How do you profile applications that use multiprocessing?

vmprof / vmprof-python

vmprof - a statistical program profiler

https://vmprof.readthedocs.io

Other

433 stars 55 forks source link

How do you profile applications that use multiprocessing? #179

Open fake-name opened 6 years ago

fake-name commented 6 years ago

I have a very, very parallelized project, that uses python multiprocessing extensively.

Is there a canonical way to use vmprof for profiling applications that have more then one process? Right now, you only get the main thread profile data.

I wonder if there's a way to monkey patch multiprocessing to install the profiler in all created processes.

Also, is there a way to join multiple profile output files? It'd be ideal if you could have one file writer process that aggregated all the sampled process at runtime, but I can also see having each thread dump it's own profile log file, that then gets aggregated once your application has completed.

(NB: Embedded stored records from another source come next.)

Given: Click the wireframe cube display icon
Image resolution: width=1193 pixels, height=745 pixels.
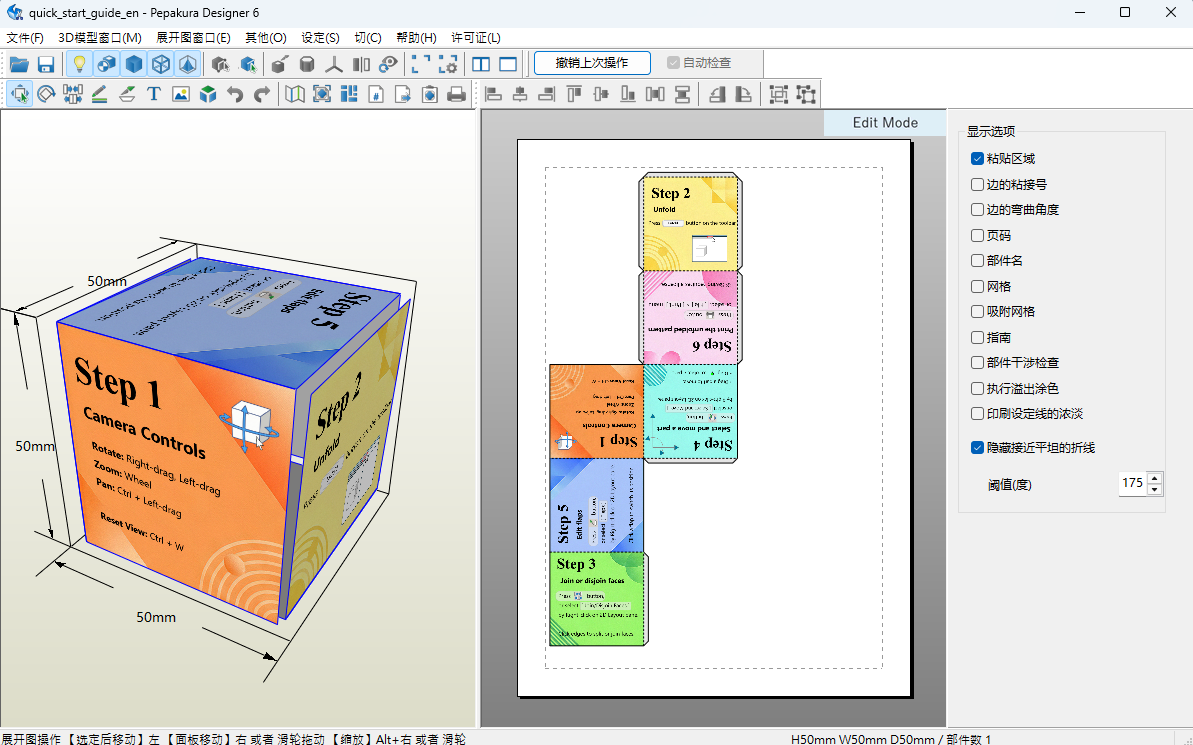Looking at the screenshot, I should tap(161, 64).
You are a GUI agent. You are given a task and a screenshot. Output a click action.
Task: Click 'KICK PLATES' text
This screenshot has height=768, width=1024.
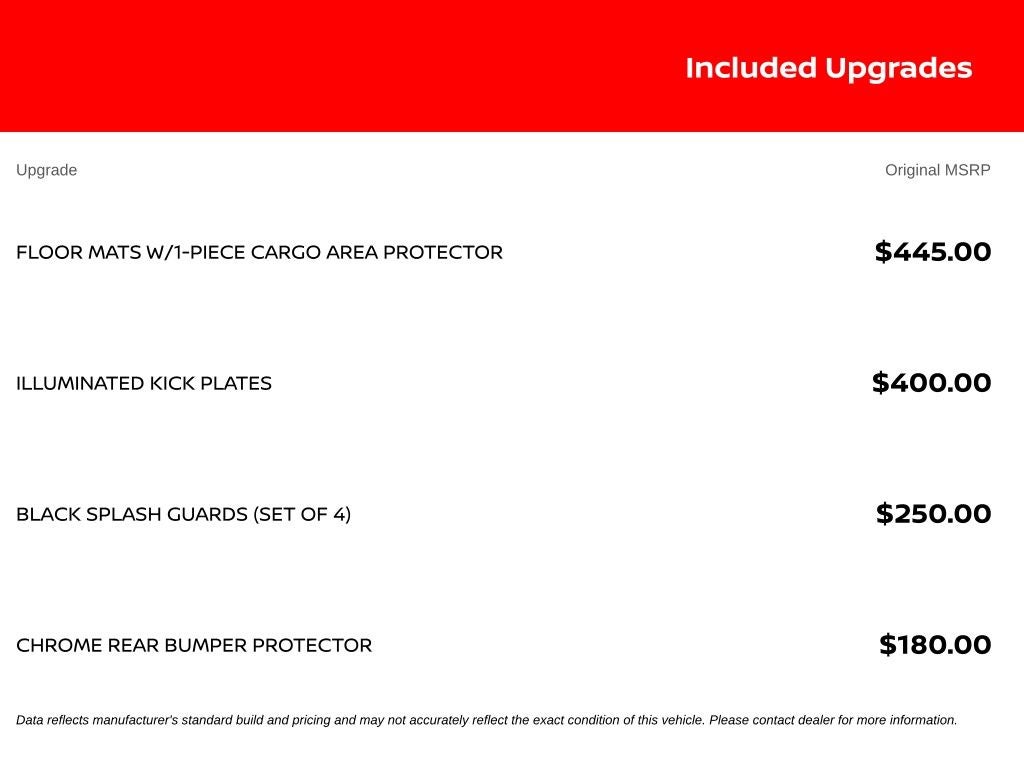click(211, 383)
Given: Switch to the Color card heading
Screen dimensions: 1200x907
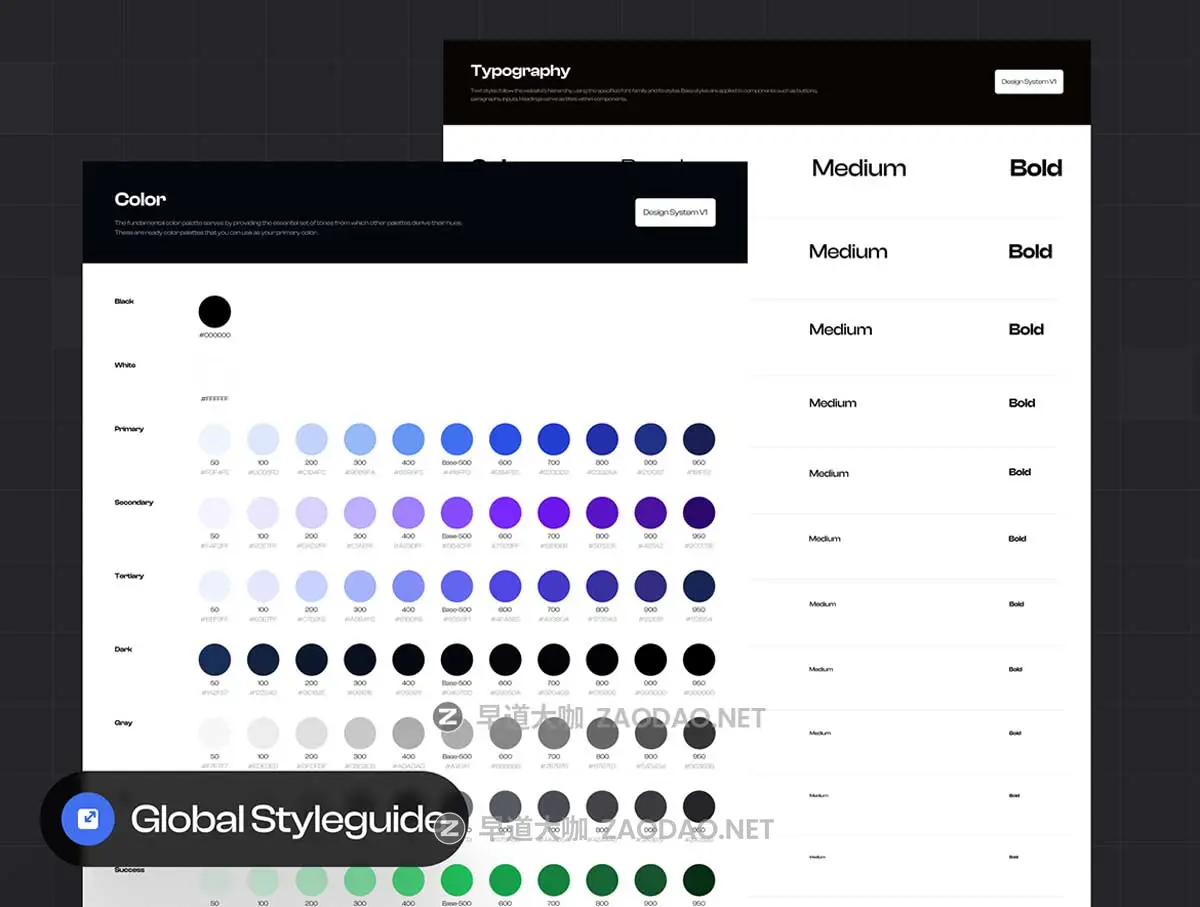Looking at the screenshot, I should (x=140, y=199).
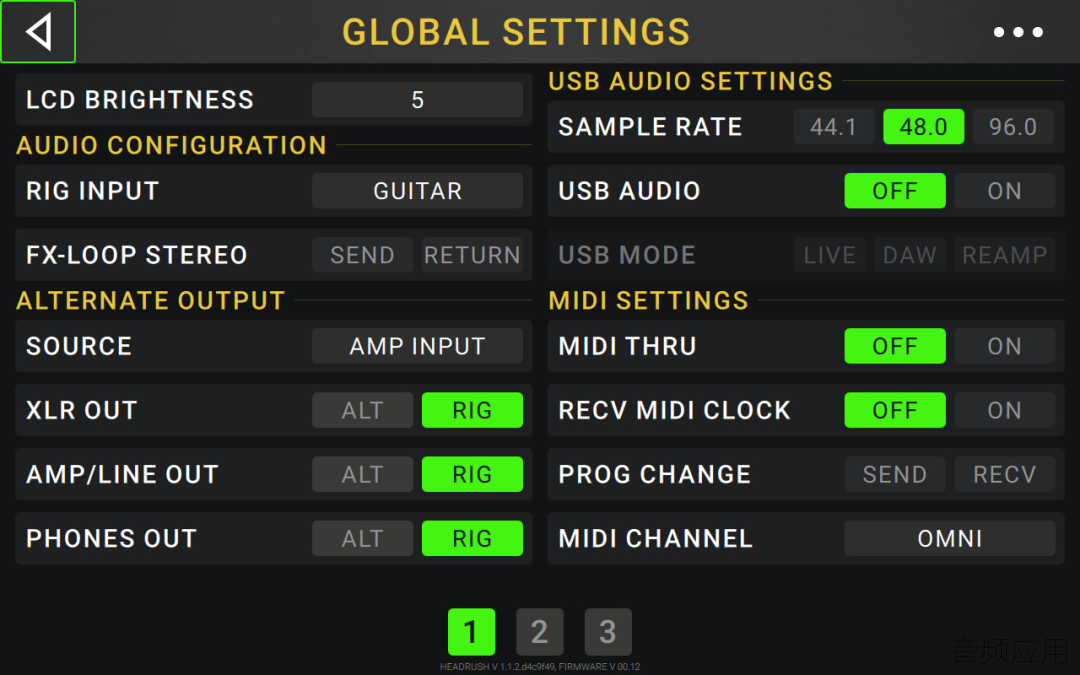
Task: Open the three-dots options menu
Action: pos(1018,32)
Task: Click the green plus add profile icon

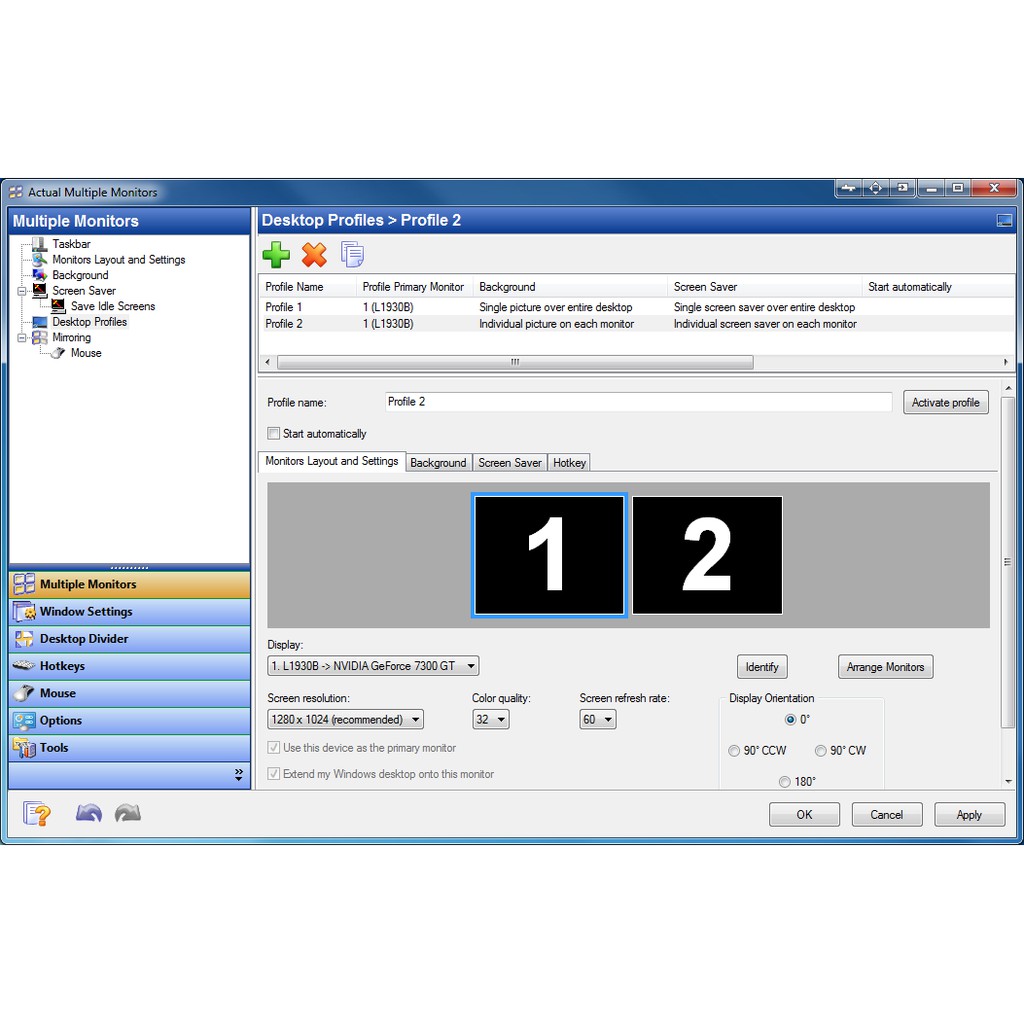Action: point(276,255)
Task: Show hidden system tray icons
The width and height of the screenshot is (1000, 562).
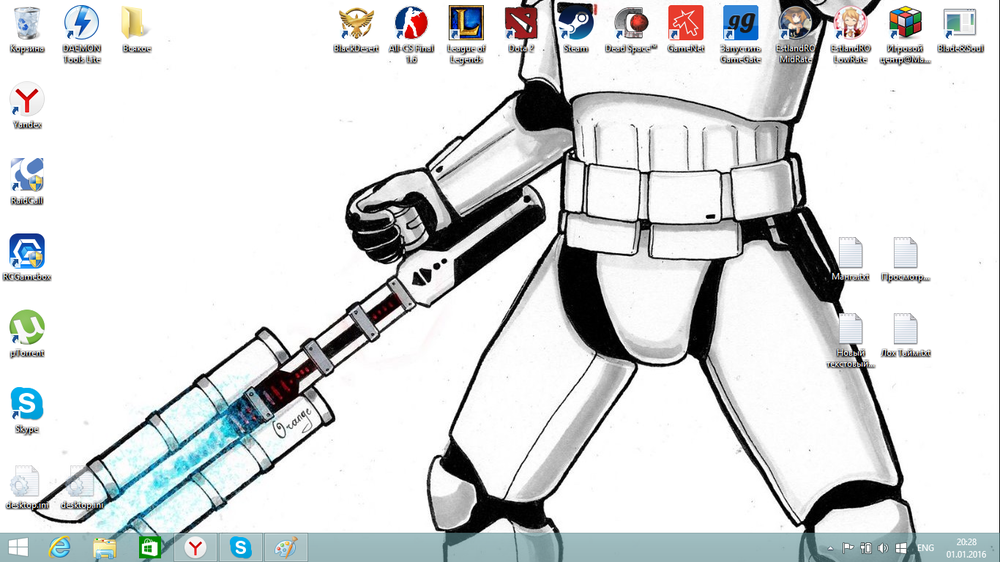Action: tap(829, 548)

fake-name commented 6 years ago

Oh, additionally, I think that if you attach vmprof to a process, fork using multiprocessing, and then try to attach vmprof to the newly forked process (which is now outside the profiler, I believe), the child thread vmprof.enable() call fails with _vmprof.VMProfError: vmprof is already enabled.

This is easy enough to work around (fork, then attach profiler, rather then attach, and then fork), but it might be a decent idea to have the multiple-enable checking code to see if the value of multiprocessing.current_process() has changed.

(I'm guessing a bit here, since I don't have a stand-alone test case to validate my assumptions, and how vmprof actually behaves under multiprocessing is undocumented.)

PierreRustOrange commented 5 years ago

I'd be interested if you have any further code on this, I'm facing the same issue when using multi-processing. From my tests, any new processes created by multiprocess are indeed not monitored.

fake-name commented 5 years ago

I wound up finding https://github.com/benfred/py-spy to be pretty handy, albeit it only works for cpython (I use mostly pypy3 these days). You can attach it to any running python process, so I'd just attach it to the python process using the most CPU, and have a look-see.

It's not ideal, but it'd enough to get a rough idea where stuff is.

Writing a extension that hooks atfork() or something is yet another thing I'd like to do if I ever can find the time.

Actually, https://github.com/uber/pyflame claims it supports multithreading, so that's another avenue to investigate.

PierreRust commented 5 years ago

Thanks for the feedback, I've also been using py-spy, with the same issue concerning pypy ;-)

I've tried pyflame and although is supports multi-thread (like vmprof and py-spy) it does not help with multi-process : forked are completely invisible to it.

mushan09 commented 5 years ago

@PierreRust So how do you solve this problem later? I have no idea about this.